The holy people who ran the Temple were in fact making a distinction in their minds between holy areas of the Temple, and thus of their lives, that must be kept ordered and pure, and the rest of the Temple where it didn’t matter so much. Jesus presents things differently. He says “For I tell you, unless your righteousness exceeds that of the scribes and Pharisees, you will never enter the kingdom of heaven.” (Matt 5:20) And what he means by that is that true righteousness is not what we do outwardly but what we are like within, what we are like as a whole, not just on the surface. Our whole life must be a turning to God for mercy rather than a reliance on our own outward holiness.

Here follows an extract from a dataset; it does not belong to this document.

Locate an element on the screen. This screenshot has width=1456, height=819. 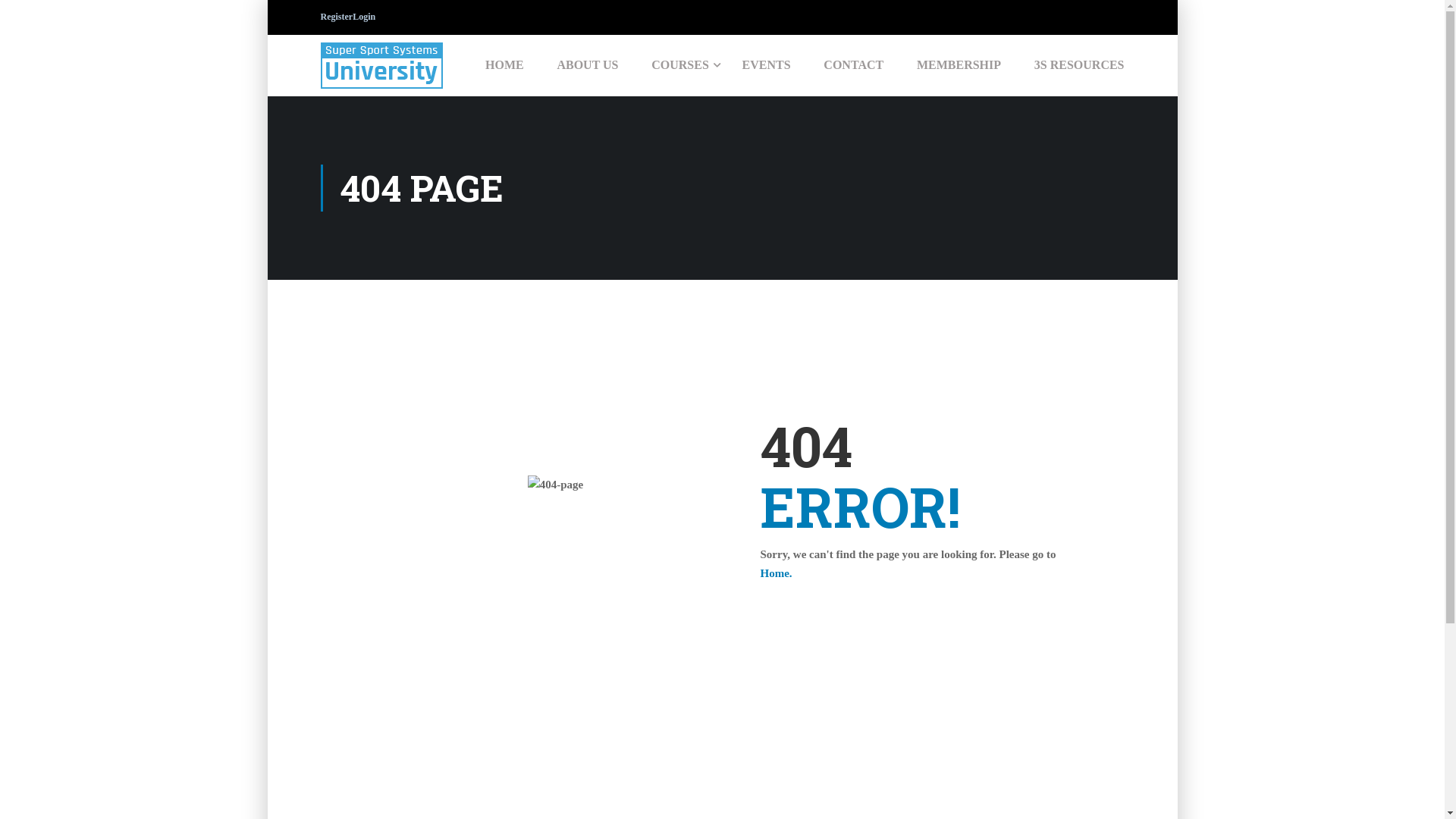
'3S RESOURCES' is located at coordinates (1071, 64).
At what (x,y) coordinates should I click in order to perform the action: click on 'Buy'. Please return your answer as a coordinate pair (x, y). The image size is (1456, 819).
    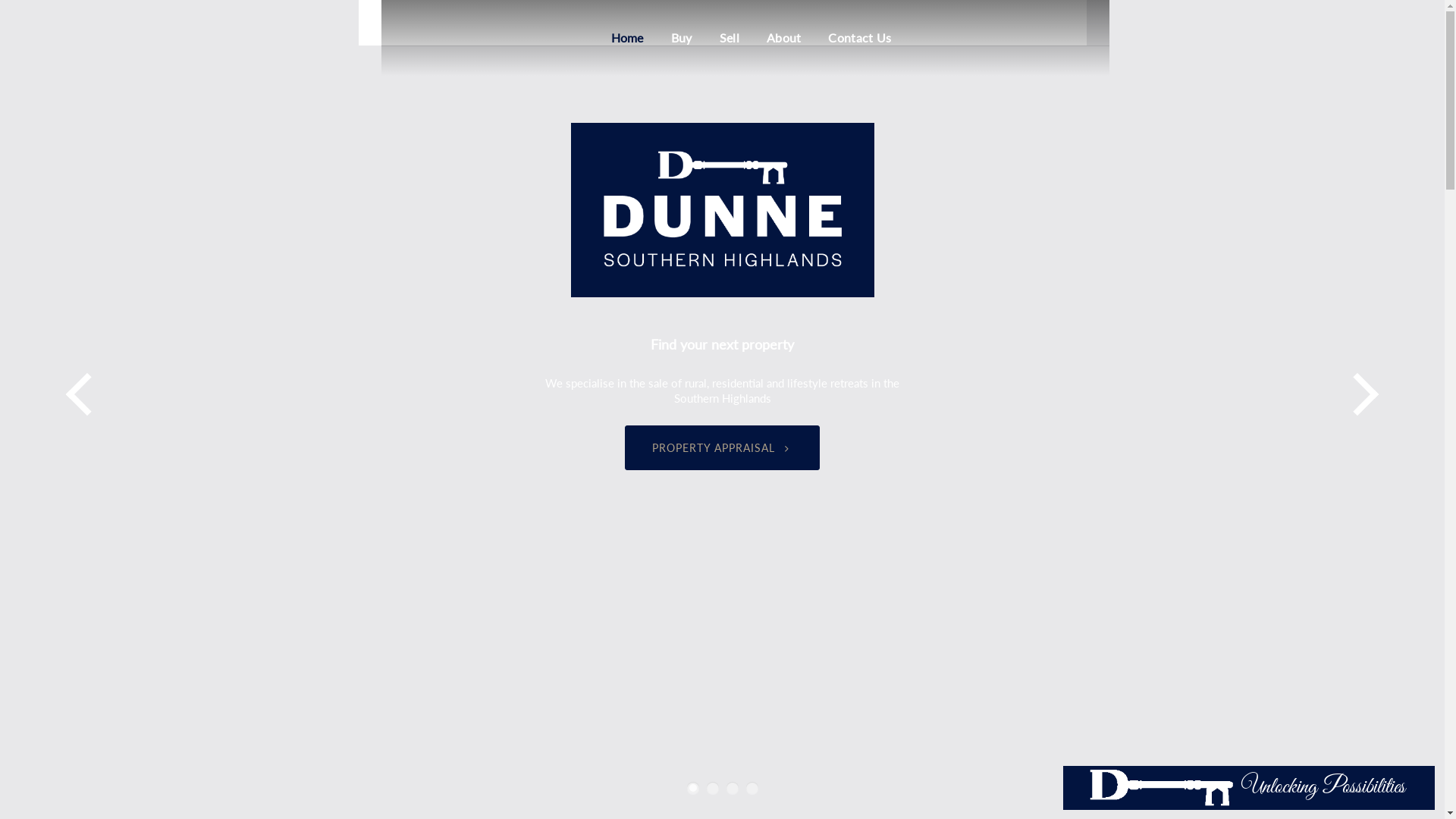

So the point of what Jesus did on that day. when he overturned the tables, actually relates to this central message that he repeats over and over again in different ways. It is a warning, a sharp criticism of all so-called holy people. He calls them “whitewashed tombs, which outwardly appear beautiful”. (Matt 23:27) And since it is a warning to all holy people, it is also a warning to all of us in Church today. Is our way of living and praying to God a surface thing, an outward observance only? We go to Church, we try to live a good life, to keep the 10 Commandments, just like the holy people of Jesus’ day, but is it only skin deep? When we are really called on to do something hard for God, to make some real sacrifice, will we do it?
Now we get back to that question about a new Deacon for the Church. Deacons do not appear out of thin air. They appear only when married men with their wives, like Deacon Chris and Margaret, are prepared to make some real sacrifice for God. Now there are married couples like that at St Peters, but at the moment they offer themselves to God in other ways. What we need is both someone with a deep commitment to Almighty God, plus a call to this particular work as a Deacon. To do this he then needs to give up various things he might have wanted to do, and instead devote most of his life outside work for several years to study and prayer; and he has to do this whilst still having a busy life of work and family (Deacon Chris ran his own small business). Only at the end of all this, only then, would he be ordained as a Deacon for this Parish.
So if we want a new Deacon for St Peter’s (or for the Church anywhere) then some man in St Peter’s (or in that particular church), supported by his wife, would have to do this. And since there is no-one doing this here at St Peter’s at the moment, there is little chance of us having a new Deacon. The only other way is if one arrives, as Deacon Chris did, unexpectedly. The point is that most Deacons continue to have full time employment, but of course if they move their job or they retire, and just happen to move their home into our Parish, then we might get a Deacon. And that is what happened with Deacon Chris when he and Margaret moved here many years ago. Now sadly we lose them, and another Parish gains them, and we will just have to manage without them.
There is just one more thing I want to say. There is a tendency for any man who might train as a Deacon here at St Peter’s not only to say “I am just too busy”, but more significantly “I am not good enough, or holy enough to do this.” The answer to this is in our 2nd Reading (1 Cor 1:22-25) where St Paul tells us all NOT to rely on our own strength or wisdom, but on God. He reminds us that what might seem as foolishness or weakness to the world is the way of God. And whatever God calls us to do for him and for others, that is the way that we should all follow even of that seems foolish.
For as St Paul writes : “God’s foolishness is wiser than human wisdom, and God’s weakness is stronger than human strength.”